Background: Whether it is laying in utero or after birth the back of the head is exposed to the greatest duration of external forces or pressure. As a result of this external force exposure the back of the head has several anatomic features that distinguish it from other head area. First the occipital bone is the thickest of all the skull bones often being well over 1cm between the outer and inner cortices. Secondly the overlying scalp is also thicker than any other area on the head. Lastly, the insertion of the neck muscles at the bottom of the occipital bone assures it has multiple raised bony areas to support their ligamentous attachment further contributing to the thickness of the bone.
The shape of the skull is prone to deformations during development of which the back of the head is the most common area affected. The thickness of the bone or scalp does not resist these deforming forces which can lead to a variety of degrees of flatness (lack of projection) and asymmetries. While lack of projection and asymmetries of the back of the head can occur separately they are also quote common to occur concurrently.
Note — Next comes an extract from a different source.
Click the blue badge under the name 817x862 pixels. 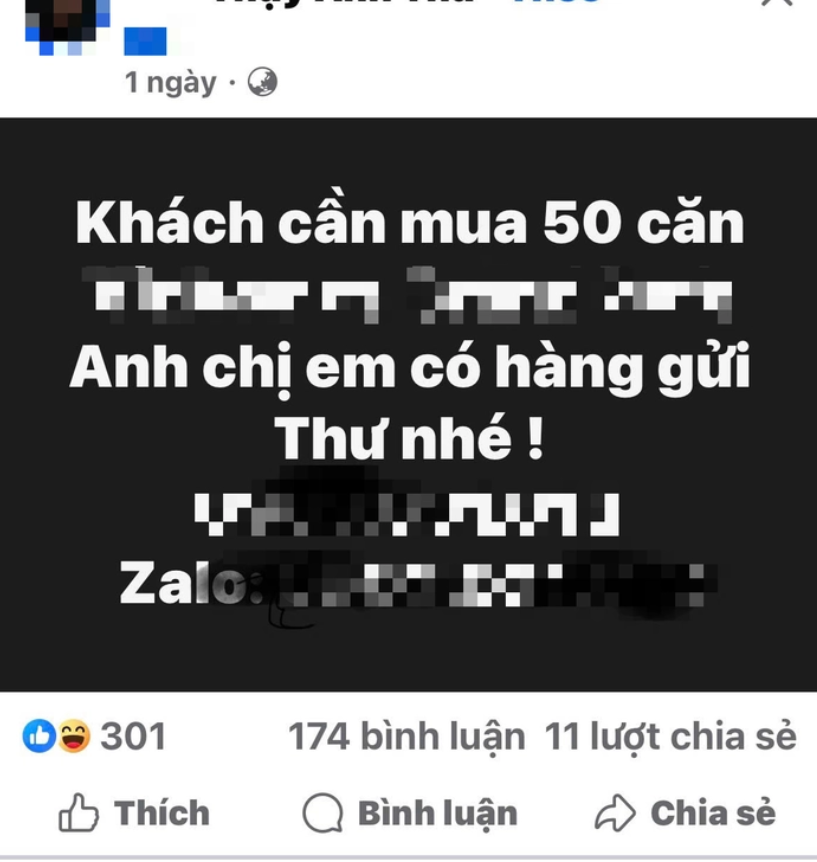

When correcting the shape of the back of the head due to asymmetric flatness there is only one effective way to do so….a computer implant design. It is impossible to adequately create an asymmetry correction an by eyeballing it alone. Not to mention getting a good projection shape that adequately covers the surface area of bony involvement. A 3D CT skull scan provides a full visual assessment of the scope of the deformity for all angles from which a good corrective design can be done.
Case Study: This young male had long been bothered by the shape of the back of his head. It was flat and noticeable asymmetric with the right side flatter than the left. His 3D CT scan clearly showed the asymmetry on the back of his head.
Using his 3D CT scan a custom skull implant was designed that augmented both sides of the back of his head with the right greater than that of the left. The maximum projection of the implant was 9mms on the right side with a total implant volume of 105ccs.
Uner general anesthesia and in the position a 7cm scalp incision was made over the nuchal ridge. A large subperiosteal tunnel was made into which the implant was placed and secured with micro screws. The scalp incisions was closed with resorbable sutures over a drain.
When seen the next day the improvement in the shape of the back of his head was seen from both right and left sides.
The scalp incision was seen to be hard to find in his hair after the implant surgery.
Skull asymmetries and their extent can only be fully appreciated with a 3D CT scan. The extent of the differing thicknesses is impossible to judge with any accuracy by estimating it from the outside. Th3 3D design process allows the differences between the two sides of the back of the head to be clearly seen and corrected for improved symmetry. This is seen in the implant design thicknesses which are colorized with red being the thickest part and blue the thinnest.
Key Points:
1) It is not uncommon to have both a flat and asymmetric back of the head shape.
2) The computer design of a custom skull implant can accommodate for the differences in the shape of the back of the head and make it more symmetric.
3) The back of the head custom skull implant is placed through a small scalp incision in which no hair is shaved to do so.